§ Questão A:
Segundo a matéria sobre o Perse, em que mês e ano o governo federal instituiu o programa?
§ Questão B:
Transcreva da matéria sobre o Perse o trecho que abre com as palavras que contêm "Liminar garante benefício" e fecha com "pandemia da covid-19.".

§ Trecho da página:
##############################

Liminar garante benefício fiscal a restaurantes
Por Beatriz Olivon — De Brasília
Dois restaurantes da alta gastronomia brasileira obtiveram, recentemente, liminar para aderir ao Programa Emergencial de Retomada do Setor de Eventos (Perse). Com isso, poderão usufruir de alíquota zero de Imposto de Renda (IRPJ), CSLL, PIS e Cofins pelo prazo de cinco anos.
A decisão da 12ª Vara Federal do Rio de Janeiro, contudo, é relevante para o setor como um todo. Isso porque ela é a primeira de que se tem notícia posterior à norma da Receita Federal que restringiu a adesão de bares e restaurantes ao programa.
O Perse foi instituído pelo governo federal em maio de 2021, com a edição da Lei nº 14.148. O objetivo da medida foi compensar os setores de eventos e turismo pelo impacto causado com as decretações de lockdown e isolamento social em razão da pandemia da covid-19.
Além do benefício fiscal, o programa prevê o parcelamento de dívidas tributárias e relativas ao FGTS. Podem ser quitadas com desconto de até 70% e em 145 meses.
Na regulamentação da lei, o próprio Ministério da Economia permitiu a inclusão no Perse de atividades que não são diretamente relacionadas a eventos e turismo (Portaria ME nº 7.163, de 2021). Mas estabeleceu uma restrição: a inscrição no Cadastur, um cadastro de pessoas físicas e jurídicas que atuam no setor de turismo. A medida trouxe dificuldades a bares e restaurantes, que buscaram o Judiciário.

##############################

§ Dados em estudo:
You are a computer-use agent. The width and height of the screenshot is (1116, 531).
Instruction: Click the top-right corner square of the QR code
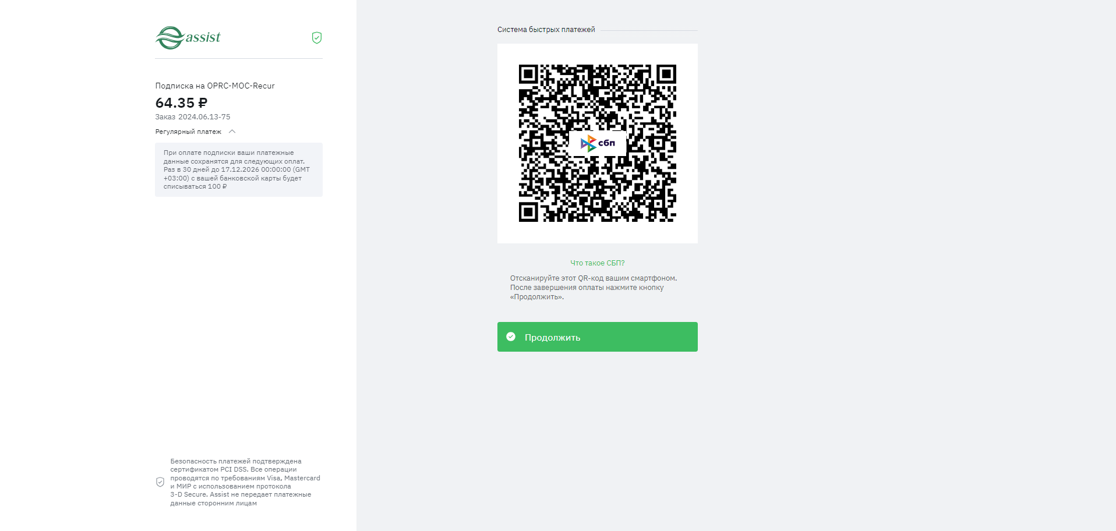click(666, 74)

##############################

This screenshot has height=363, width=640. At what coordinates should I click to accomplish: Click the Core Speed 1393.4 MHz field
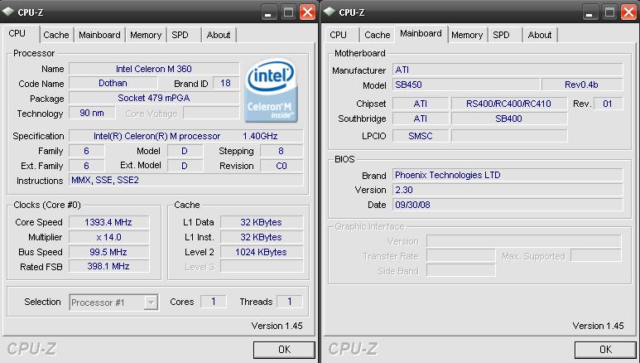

##############################

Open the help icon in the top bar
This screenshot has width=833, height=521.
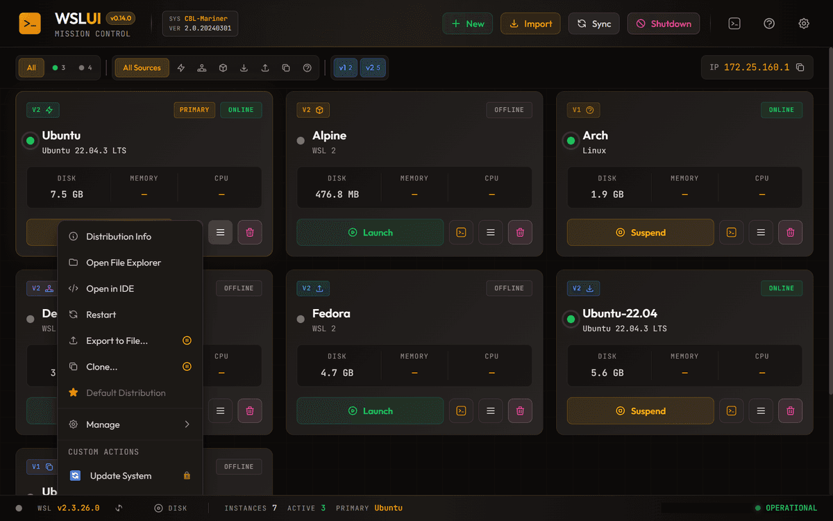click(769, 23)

##############################

§ Resposta A:
Em maio de 2021.

§ Resposta B:
Liminar garante benefício fiscal a restaurantes
Por Beatriz Olivon — De Brasília
Dois restaurantes da alta gastronomia brasileira obtiveram, recentemente, liminar para aderir ao Programa Emergencial de Retomada do Setor de Eventos (Perse). Com isso, poderão usufruir de alíquota zero de Imposto de Renda (IRPJ), CSLL, PIS e Cofins pelo prazo de cinco anos.
A decisão da 12ª Vara Federal do Rio de Janeiro, contudo, é relevante para o setor como um todo. Isso porque ela é a primeira de que se tem notícia posterior à norma da Receita Federal que restringiu a adesão de bares e restaurantes ao programa.
O Perse foi instituído pelo governo federal em maio de 2021, com a edição da Lei nº 14.148. O objetivo da medida foi compensar os setores de eventos e turismo pelo impacto causado com as decretações de lockdown e isolamento social em razão da pandemia da covid-19.